Toddling off to bed is an important part of the simple life as you usually get up before dawn to start a fire and haul water from the crick for the morning latte. Bed is also important for filling the otherwise endless space between dusk and dawn when nothing much is going on anyway.

On weekends, as an entertainment bonus, you could wind up the old Victrola and listen to scratchy renditions of Sousa marches while leafing through the family album and viewing pictures of Aunt Minnie’s trip to Perth Amboy, New Jersey for the National Crochet Convention.
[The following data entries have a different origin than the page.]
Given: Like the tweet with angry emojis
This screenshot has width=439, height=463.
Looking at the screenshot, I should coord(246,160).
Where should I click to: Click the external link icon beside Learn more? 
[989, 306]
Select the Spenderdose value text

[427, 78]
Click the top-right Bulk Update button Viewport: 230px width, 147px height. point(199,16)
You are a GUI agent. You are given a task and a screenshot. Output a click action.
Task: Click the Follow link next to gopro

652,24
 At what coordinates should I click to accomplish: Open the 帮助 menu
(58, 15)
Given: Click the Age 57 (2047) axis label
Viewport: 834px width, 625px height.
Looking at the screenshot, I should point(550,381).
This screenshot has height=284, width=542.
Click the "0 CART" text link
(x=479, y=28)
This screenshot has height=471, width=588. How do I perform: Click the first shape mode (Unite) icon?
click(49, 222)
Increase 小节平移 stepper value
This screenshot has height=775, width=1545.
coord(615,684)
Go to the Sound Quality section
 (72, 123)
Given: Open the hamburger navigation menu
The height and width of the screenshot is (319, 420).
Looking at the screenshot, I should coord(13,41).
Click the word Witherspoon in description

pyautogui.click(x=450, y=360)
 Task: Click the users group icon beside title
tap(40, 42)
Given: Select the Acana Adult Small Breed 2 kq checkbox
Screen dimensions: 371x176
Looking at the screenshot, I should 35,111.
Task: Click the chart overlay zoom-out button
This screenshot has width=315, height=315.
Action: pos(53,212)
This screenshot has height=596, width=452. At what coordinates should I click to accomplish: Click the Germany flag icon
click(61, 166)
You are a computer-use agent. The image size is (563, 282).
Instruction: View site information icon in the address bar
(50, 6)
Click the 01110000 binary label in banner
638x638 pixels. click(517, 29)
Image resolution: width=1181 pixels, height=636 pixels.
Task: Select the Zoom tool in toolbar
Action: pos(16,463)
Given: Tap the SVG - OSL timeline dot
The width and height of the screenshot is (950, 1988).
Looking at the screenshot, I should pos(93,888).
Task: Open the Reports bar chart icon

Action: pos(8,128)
Staying up late, it might be 8:30 before your head hits the pillow, was acceptable as on the weekend you were allowed to “sleep in,” often not throwing back the covers until 5 a.m.

Of course the simple life could be extended to other aspects of daily existence just as well. Our hearty forefathers and foremothers often had simple repasts of beans and pone for weeks on end, and they did all right. They had better things to do, such as warding off wild beasts and marauders and building forts, to spend time fretting over what to have for supper. In fact, the “if” of supper was more important to them than the “what.” Aim a little high and miss the buffalo, and it is back to the bean pot one more time.

Going places was not a big consumer of simple life thought either. Hitching up ol’ Bessie and heading out across the prairie for the two-day trip to town to pick up the dry cleaning did not enter into the equation of the simple life very often.

On occasions, I have been deprived of my usual means of transportation for a few days, and I have had the pleasure of experiencing a taste of the simple life. If I want to go somewhere I have to walk, so I don’t, go somewhere that is. Of course I don’t have anywhere to go in the first place, but nonetheless, it is very irritating not to be able too, even if you don’t want to, if you get my drift.

This also means I have to go home each night and have supper from what ever is on hand. What ever is on hand would make the aforementioned forefathers and foremothers green with envy as the simple life never contemplated six different kinds of beans in a can or sweet and sour pork TV dinners. Still, not having the option to dash down to the mega burger barn for a quick snack soon creates a feeling of depravation.

Ah, the simple life, no hassle, no rush, no choices. No, things aren't like they used to be, and they never were. That said, I will pass, thank you.